BEGIN TASK INPUTS

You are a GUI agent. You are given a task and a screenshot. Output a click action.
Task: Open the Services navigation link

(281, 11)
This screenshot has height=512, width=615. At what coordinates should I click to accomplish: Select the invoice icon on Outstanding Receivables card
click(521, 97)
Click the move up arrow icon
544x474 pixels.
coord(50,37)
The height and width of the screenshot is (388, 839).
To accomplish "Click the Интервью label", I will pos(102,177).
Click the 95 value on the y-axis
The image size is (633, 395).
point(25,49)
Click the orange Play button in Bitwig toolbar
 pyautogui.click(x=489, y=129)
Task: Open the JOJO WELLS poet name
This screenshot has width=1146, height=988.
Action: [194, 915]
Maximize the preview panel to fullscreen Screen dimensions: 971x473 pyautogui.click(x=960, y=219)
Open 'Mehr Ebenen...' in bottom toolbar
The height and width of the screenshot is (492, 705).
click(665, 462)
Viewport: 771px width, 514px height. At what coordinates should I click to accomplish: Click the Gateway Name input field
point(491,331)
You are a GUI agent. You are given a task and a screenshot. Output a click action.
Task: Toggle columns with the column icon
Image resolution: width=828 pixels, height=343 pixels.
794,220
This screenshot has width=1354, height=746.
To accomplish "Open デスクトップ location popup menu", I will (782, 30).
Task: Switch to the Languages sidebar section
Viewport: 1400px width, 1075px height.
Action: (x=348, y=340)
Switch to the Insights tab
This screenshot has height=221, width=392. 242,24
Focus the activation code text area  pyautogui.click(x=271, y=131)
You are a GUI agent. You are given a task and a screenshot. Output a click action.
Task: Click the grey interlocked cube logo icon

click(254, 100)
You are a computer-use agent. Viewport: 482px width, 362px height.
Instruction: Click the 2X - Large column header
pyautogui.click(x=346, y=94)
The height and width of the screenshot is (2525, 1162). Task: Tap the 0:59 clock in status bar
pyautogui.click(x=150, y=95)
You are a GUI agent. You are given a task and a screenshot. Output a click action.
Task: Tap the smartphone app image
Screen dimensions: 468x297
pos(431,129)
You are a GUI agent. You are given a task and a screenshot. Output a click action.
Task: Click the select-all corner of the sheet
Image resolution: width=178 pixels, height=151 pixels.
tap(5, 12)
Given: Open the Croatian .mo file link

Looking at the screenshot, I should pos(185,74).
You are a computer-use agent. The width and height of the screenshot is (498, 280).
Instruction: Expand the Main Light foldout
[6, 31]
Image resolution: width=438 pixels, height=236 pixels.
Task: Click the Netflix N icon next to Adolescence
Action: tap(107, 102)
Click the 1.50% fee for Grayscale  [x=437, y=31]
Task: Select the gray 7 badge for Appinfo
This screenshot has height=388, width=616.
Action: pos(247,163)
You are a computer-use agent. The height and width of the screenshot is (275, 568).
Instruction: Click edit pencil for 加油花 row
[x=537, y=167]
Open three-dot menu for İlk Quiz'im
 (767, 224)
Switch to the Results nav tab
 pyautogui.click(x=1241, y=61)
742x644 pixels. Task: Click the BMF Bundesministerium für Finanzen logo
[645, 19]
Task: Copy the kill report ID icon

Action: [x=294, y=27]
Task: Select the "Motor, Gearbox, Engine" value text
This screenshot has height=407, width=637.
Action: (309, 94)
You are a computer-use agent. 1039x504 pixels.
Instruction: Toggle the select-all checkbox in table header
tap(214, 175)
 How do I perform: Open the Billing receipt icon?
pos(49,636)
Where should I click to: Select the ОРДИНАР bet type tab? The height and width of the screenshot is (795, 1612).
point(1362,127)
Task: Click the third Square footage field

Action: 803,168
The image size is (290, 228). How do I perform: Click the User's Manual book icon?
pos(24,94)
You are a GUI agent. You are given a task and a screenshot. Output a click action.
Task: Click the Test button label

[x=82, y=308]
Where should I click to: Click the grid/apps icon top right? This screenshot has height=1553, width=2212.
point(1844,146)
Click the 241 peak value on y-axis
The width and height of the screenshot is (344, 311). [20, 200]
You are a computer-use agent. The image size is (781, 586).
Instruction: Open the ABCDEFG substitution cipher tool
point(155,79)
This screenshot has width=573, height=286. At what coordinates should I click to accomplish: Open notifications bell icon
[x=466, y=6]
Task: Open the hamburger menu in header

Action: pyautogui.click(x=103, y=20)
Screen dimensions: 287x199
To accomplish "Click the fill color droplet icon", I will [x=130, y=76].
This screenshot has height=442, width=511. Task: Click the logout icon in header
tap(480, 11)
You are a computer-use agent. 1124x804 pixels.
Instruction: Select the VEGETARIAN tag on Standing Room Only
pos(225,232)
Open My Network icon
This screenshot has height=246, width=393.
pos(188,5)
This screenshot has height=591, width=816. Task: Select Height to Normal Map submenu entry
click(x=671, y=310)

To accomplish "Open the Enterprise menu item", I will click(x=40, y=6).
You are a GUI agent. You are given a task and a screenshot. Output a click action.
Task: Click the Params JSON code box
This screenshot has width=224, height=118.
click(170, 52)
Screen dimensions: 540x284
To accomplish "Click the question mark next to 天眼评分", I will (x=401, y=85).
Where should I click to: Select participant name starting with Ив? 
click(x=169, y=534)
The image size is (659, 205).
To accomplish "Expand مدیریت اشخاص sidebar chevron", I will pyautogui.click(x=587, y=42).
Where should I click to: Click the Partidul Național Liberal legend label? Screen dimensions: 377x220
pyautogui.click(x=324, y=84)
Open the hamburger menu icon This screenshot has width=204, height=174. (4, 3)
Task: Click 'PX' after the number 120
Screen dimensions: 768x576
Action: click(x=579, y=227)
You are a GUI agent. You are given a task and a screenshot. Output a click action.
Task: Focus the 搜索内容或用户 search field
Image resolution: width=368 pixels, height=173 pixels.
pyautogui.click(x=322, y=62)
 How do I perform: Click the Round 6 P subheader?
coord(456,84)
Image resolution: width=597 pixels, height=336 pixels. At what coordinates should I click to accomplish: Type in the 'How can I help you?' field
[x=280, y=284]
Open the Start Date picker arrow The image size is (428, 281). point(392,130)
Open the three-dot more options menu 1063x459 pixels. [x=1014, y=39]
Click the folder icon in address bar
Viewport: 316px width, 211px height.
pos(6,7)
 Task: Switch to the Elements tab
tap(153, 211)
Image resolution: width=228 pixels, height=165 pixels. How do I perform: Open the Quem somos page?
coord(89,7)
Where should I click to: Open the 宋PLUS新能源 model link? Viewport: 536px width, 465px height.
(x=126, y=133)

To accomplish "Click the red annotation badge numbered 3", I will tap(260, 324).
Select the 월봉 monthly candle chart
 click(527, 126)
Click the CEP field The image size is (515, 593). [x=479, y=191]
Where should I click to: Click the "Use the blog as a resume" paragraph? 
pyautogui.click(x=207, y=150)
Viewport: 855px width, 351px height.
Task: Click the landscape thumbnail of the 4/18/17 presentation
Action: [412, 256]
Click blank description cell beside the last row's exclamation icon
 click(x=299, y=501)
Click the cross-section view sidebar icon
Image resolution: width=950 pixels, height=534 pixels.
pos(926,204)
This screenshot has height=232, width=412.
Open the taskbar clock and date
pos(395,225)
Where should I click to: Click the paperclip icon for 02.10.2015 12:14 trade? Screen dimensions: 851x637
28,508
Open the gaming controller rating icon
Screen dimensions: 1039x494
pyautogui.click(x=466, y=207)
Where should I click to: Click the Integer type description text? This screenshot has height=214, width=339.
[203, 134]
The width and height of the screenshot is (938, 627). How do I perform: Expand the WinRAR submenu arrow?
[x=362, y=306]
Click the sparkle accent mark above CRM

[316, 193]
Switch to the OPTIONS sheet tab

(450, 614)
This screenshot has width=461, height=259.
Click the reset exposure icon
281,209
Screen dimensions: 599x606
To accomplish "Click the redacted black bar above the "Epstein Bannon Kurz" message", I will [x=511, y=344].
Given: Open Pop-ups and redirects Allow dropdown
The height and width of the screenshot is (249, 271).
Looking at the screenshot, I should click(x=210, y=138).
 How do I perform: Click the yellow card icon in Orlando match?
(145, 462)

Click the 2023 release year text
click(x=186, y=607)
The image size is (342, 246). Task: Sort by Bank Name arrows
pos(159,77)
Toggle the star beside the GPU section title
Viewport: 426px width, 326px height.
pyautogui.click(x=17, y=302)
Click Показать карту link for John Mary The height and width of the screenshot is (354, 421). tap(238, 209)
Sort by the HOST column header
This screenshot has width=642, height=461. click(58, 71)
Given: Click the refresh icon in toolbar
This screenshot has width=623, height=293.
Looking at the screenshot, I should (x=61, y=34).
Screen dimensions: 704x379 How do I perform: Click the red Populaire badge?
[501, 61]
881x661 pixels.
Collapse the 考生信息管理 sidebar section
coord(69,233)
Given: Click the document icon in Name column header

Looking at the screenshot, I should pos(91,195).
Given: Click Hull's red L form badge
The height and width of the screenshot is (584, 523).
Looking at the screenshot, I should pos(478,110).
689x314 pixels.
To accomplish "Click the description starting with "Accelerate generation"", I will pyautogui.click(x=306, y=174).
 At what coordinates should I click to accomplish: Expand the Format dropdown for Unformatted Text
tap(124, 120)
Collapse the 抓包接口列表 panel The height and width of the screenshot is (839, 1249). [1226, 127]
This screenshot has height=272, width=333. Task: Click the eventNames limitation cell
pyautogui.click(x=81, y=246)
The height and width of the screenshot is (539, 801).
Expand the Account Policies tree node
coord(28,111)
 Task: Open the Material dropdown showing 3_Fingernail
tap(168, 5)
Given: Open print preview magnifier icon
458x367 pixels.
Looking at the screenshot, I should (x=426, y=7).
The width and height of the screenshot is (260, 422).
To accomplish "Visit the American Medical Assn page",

END TASK INPUTS

ACTIVITY:
In the records above, how many lines include the string "code"? Answer with only the number.

SOLUTION TO THIS EXERCISE:
2